While Dylan has largely retreated from public life, Cole has stepped back into prominence. He maintains an Instagram account that documents fans who attempt to photograph him. He stars in Riverdale, arguably one of the most talked-about shows of the decade. Interestingly, he also continues with the antics that dominated his early red carpet interviews, goofing off during press junkets, or broadcasting the apathy he feels for the show in which he currently stars. He’s also had multiple cheating allegations hurled at him, which he’s fervently denied. An ex-girlfriend has also claimed he allegedly emotionally abused her. Still, his career persists, in all its jocularity, to borrow the words of Jezebel EIC Julianne Escobedo Shepherd.

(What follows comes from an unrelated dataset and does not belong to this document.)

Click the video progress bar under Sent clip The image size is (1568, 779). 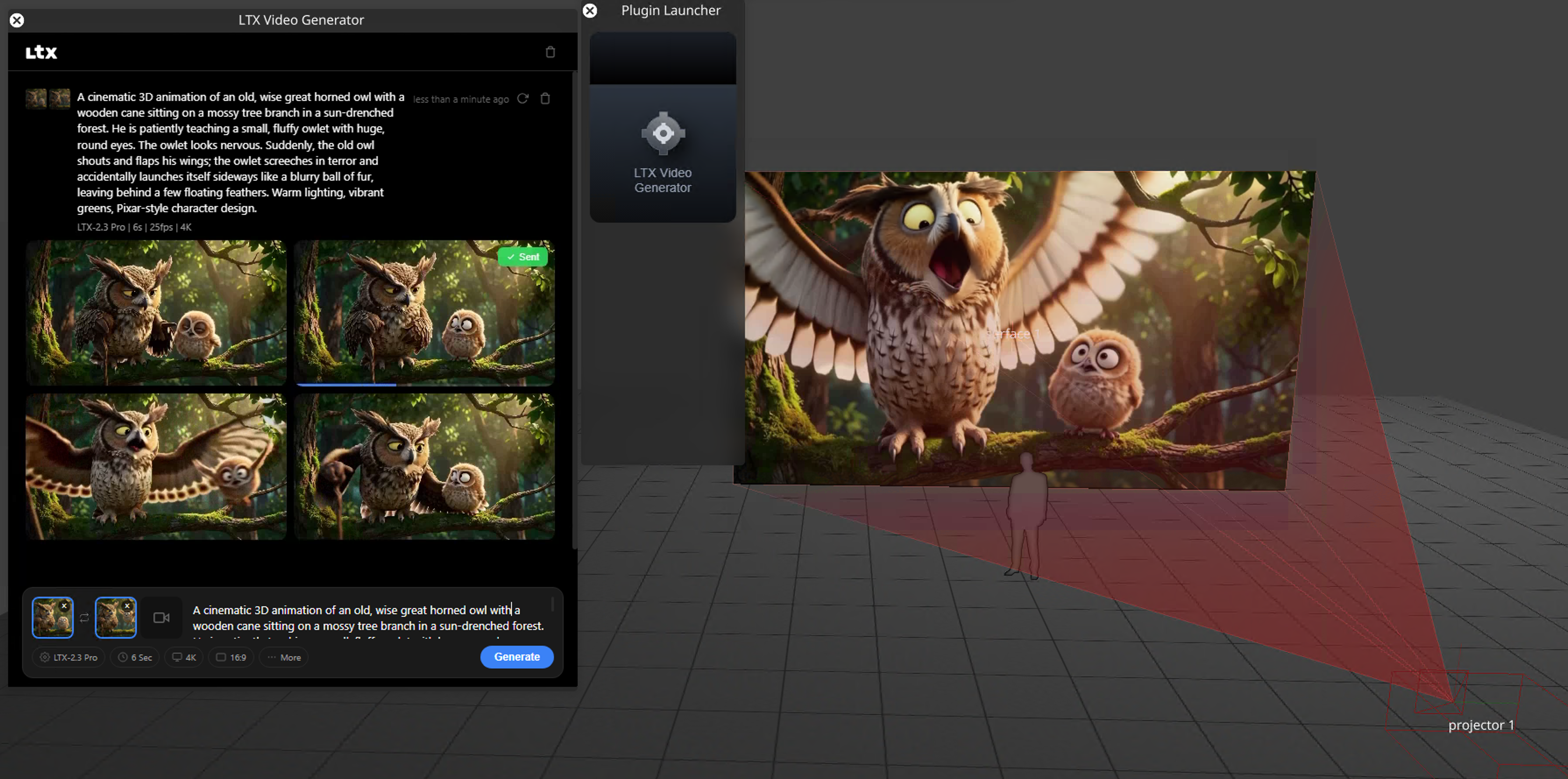[x=424, y=385]
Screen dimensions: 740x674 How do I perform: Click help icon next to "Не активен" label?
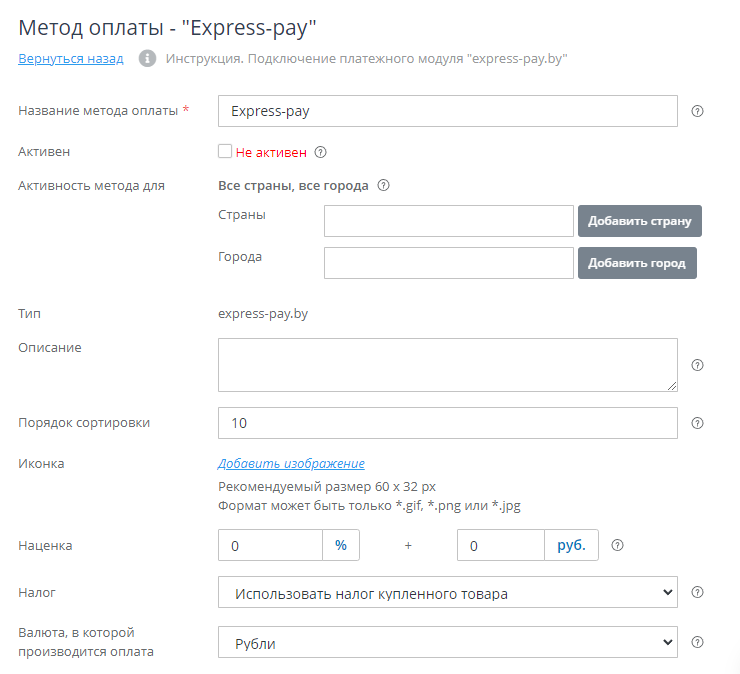pos(321,153)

What’s most interesting about the Sprouses, in the end, is what didn’t happen to them. Throughout the Suite Life-era, then their college years, and even as adults, the Sprouses have largely bypassed the omnipresent gaze of the tabloid press that thrusts up out of Los Angeles like the Eye of Sauron. Past “scandals,” like Cole’s social experiment on Tumblr, or Dylan’s nudes, are forgotten or seen as quirky pop culture artifacts born of even quirkier former child stars.
Unlike their former co-workers, the Sprouse twins have lived their adulthood largely uninterrupted by fanatical paparazzi or an inquisitive public. In fact, the most interested anyone has been in their lives, as of recently, has to do with their girlfriends. (Or ex-girlfriends, as far as Lili Reinhart is concerned.) Male aging is neither scandalous nor shocking, and the boys’ transition from pre-pubescent child actors to sex-having adults went mostly unquestioned. As such, they have grown up without the usual narratives endured by starlets superimposed over their personal lives: a loss of virginity, the ensuing terror of sexuality, and the influence that chaos has over young fans.
Imagine if the women once shackled to the ‘aughts Disney monolith had been afforded the space the Sprouse twins have carved out for themselves: to learn, to grow, to shed their old selves without resistance. The last decade in pop culture would have been unimaginably different, absent the innumerable scandals the likes of Miley Cyrus or Demi Lovato have found themselves embroiled in. The Sprouses, quite simply, thrived because of the inherently masculinized nature of their career. It’s all so frustratingly predictable.